Under North Carolina law, alimony and post-separation support that have been awarded to a dependent spouse terminate when the dependent spouse remarries or engages in cohabitation. North Carolina General Statute § 50-16.9(b) says that “[c]ohabitation is evidenced by the voluntary mutual assumption of those marital rights, duties, and obligations which are usually manifested by married people, and which include, but are not necessarily dependent on, sexual relations.” So a sexual relationship that the Court might see as evidence of cohabitation can lead to the early termination of alimony and post-separation support. If alimony and post-separation support are an issue in your case, talk candidly with your lawyer about protecting your claims if you are involved in a sexual relationship.
“Heart Balm” Lawsuits
If you have lived in North Carolina for long, you might have heard that we are one of a handful of states that allow a spouse to sue the person with whom their spouse cheated. These actions are called “heart balm” actions, presumably because they are supposed to help heal the heart of the jilted spouse. The first cause of action is called Alienation of Affection, in which the person who files the suit must prove that a third party caused his/her spouse to lose affection for them. Sex does not have to be part of this claim, but the courts have ruled that sex before the date of separation can help prove alienation of affection. Just as with alimony, sex that occurs after the parties have separated can be used to corroborate that there was already a sexual relationship before the separation.
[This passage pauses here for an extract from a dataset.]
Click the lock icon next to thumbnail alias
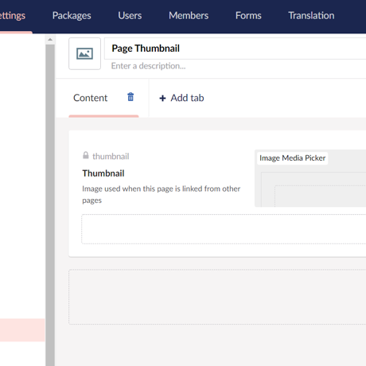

Of the two heart balm torts, Criminal Conversation is an easier claim to prove than alienation of affection, because the jilted spouse who files suit only has to prove that extramarital sex occurred and that he/she was legally married when their spouse was having sex with the third party. Once again, post-separation sex can be used to corroborate conduct that occurred while the couple was still living together. The bottom line is that you should know that engaging in sex while you are separated from your spouse could place your sexual partner in jeopardy of a lawsuit.